Like AU, most schools have adopted the policies for a single academic year. Ramsdell said that the university will be looking at ongoing data and will determine later whether or not to continue the policy to any degree.

FairTest, a non-profit organization aimed at “ending the misuses and flaws of standardized testing,” has made multiple public statements about test-optional policies over the course of the ongoing situation.

Bob Scaeffer, interim executive director of FairTest, believes that this movement could persuade many universities to adopt such policies permanently.

“This could well be the tipping point,” Schaeffer told CNN. “Removal of the test was already rapidly increasing… From our experience, we’ve seen that when schools do these pilot programs, they never go back.”

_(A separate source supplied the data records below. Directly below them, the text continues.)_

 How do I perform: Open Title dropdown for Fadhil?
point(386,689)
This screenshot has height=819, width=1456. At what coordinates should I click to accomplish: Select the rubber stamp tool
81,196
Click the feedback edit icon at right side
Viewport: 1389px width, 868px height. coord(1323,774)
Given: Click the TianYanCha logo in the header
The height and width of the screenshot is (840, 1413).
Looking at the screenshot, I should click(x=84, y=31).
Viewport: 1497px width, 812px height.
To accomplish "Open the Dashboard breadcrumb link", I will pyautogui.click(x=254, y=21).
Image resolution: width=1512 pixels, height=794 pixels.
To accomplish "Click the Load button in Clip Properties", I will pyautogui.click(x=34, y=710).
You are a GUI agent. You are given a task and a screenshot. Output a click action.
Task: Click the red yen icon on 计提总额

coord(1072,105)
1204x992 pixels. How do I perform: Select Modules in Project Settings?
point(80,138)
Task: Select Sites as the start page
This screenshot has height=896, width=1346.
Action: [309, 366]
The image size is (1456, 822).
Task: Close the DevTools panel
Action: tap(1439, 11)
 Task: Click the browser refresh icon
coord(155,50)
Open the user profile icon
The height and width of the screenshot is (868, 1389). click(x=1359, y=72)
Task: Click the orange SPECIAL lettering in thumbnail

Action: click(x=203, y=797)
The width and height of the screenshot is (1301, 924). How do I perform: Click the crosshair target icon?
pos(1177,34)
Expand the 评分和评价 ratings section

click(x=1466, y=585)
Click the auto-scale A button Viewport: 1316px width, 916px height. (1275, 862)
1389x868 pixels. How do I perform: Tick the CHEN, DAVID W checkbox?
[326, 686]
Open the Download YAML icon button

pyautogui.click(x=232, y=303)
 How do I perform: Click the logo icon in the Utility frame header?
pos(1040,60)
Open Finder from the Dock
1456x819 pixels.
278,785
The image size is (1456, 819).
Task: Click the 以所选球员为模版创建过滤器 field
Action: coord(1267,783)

According to Schaeffer, it’s a “win-win,” as schools get more applicants and a more diverse pool of applicants, and the opportunity for students to be evaluated by more than a score is appealing.

According to Ramsdell, the admissions office had students contact them and argue they would not apply to AU until they knew that a test-optional policy would be adopted since many other schools already had.

“Quite honestly it’s just a mess right now,” Ramsdell said. “We’ve got to provide opportunities for these students to get into college and to attend next year. What we want is to enroll students at Ashland and not have them set up for failure. We want our students to succeed and thrive.”